Introduction to Auto Scaling

Auto scaling is an additional capability of Service Fabric to dynamically scale your services based on the load that services are reporting, or based on their usage of resources. Auto scaling gives great elasticity and enables provisioning of additional instances or partitions of your service on demand. The entire auto scaling process is automated and transparent, and once you set up your policies on a service there is no need for manual scaling operations at the service level. Auto scaling can be turned on either at service creation time, or at any time by updating the service.

A common scenario where auto-scaling is useful is when the load on a particular service varies over time. For example, a service such as a gateway can scale based on the amount of resources necessary to handle incoming requests.
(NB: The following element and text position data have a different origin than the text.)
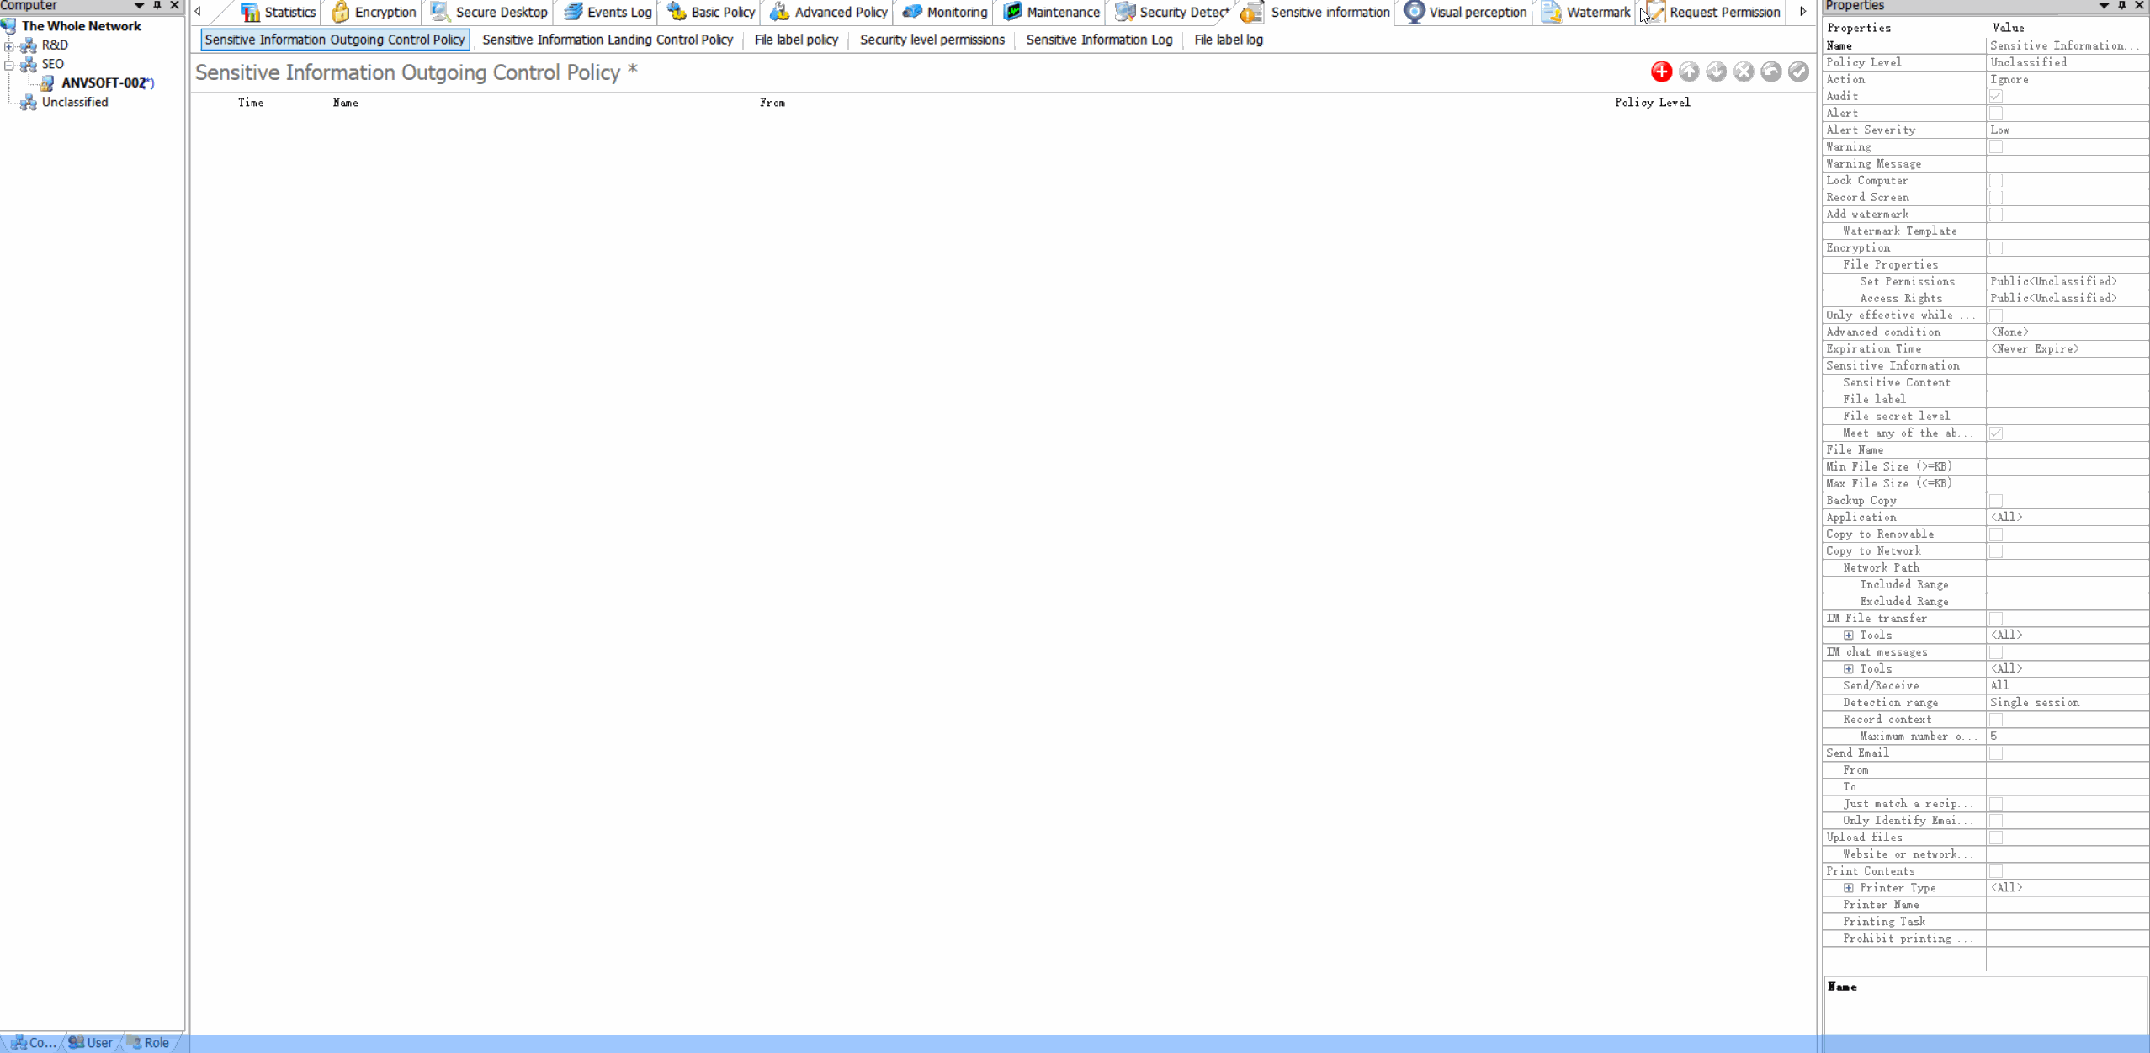Collapse the SEO group node
Screen dimensions: 2150x1053
click(x=9, y=64)
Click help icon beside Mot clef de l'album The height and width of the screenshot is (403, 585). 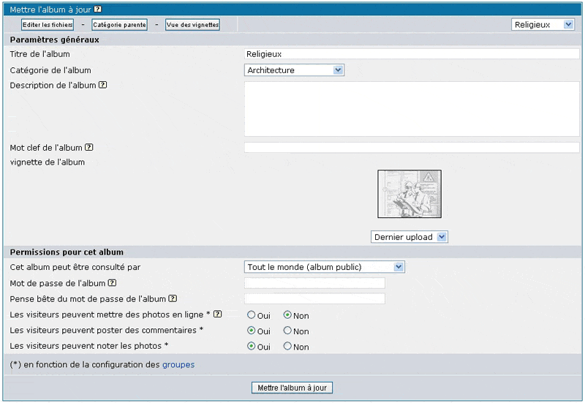point(88,147)
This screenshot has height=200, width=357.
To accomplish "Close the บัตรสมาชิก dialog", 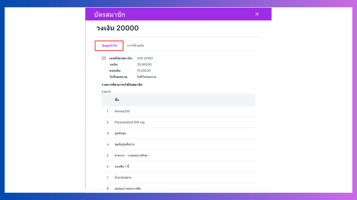I will (257, 14).

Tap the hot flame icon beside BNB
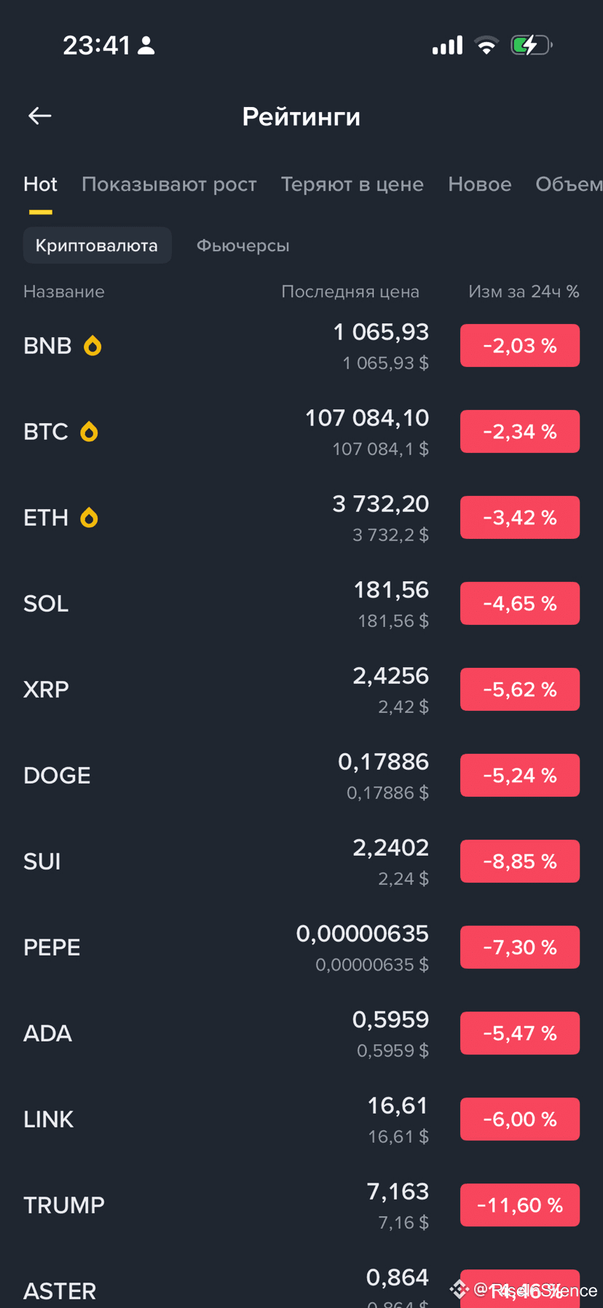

Let's take a look at an example of what those scaling rules could look like:

  • If all instances of my gateway are using more than two cores on average, then scale the gateway service out by adding one more instance. Do this every hour, but never have more than seven instances in total.
  • If all instances of my gateway are using less than 0.5 cores on average, then scale the service in by removing one instance. Do this every hour, but never have fewer than three instances in total.

Auto scaling is supported for both containers and regular Service Fabric services. In order to use auto scaling, you need to be running on version 6.2 or above of the Service Fabric runtime.

The rest of this article describes the scaling policies, ways to enable or to disable auto scaling, and gives examples on how to use this feature.

Describing auto scaling

Auto scaling policies can be defined for each service in a Service Fabric cluster. Each scaling policy consists of two parts:

  • Scaling trigger describes when scaling of the service will be performed. Conditions that are defined in the trigger are checked periodically to determine if a service should be scaled or not.

  • Scaling mechanism describes how scaling will be performed when it is triggered. Mechanism is only applied when the conditions from the trigger are met.

All triggers that are currently supported work either with logical load metrics, or with physical metrics like CPU or memory usage. Either way, Service Fabric will monitor the reported load for the metric, and will evaluate the trigger periodically to determine if scaling is needed.

There are two mechanisms that are currently supported for auto scaling. The first one is meant for stateless services or for containers where auto scaling is performed by adding or removing instances. For both stateful and stateless services, auto scaling can also be performed by adding or removing named partitions of the service.

Note

Currently there is support for only one scaling policy per service, and only one scaling trigger per scaling policy.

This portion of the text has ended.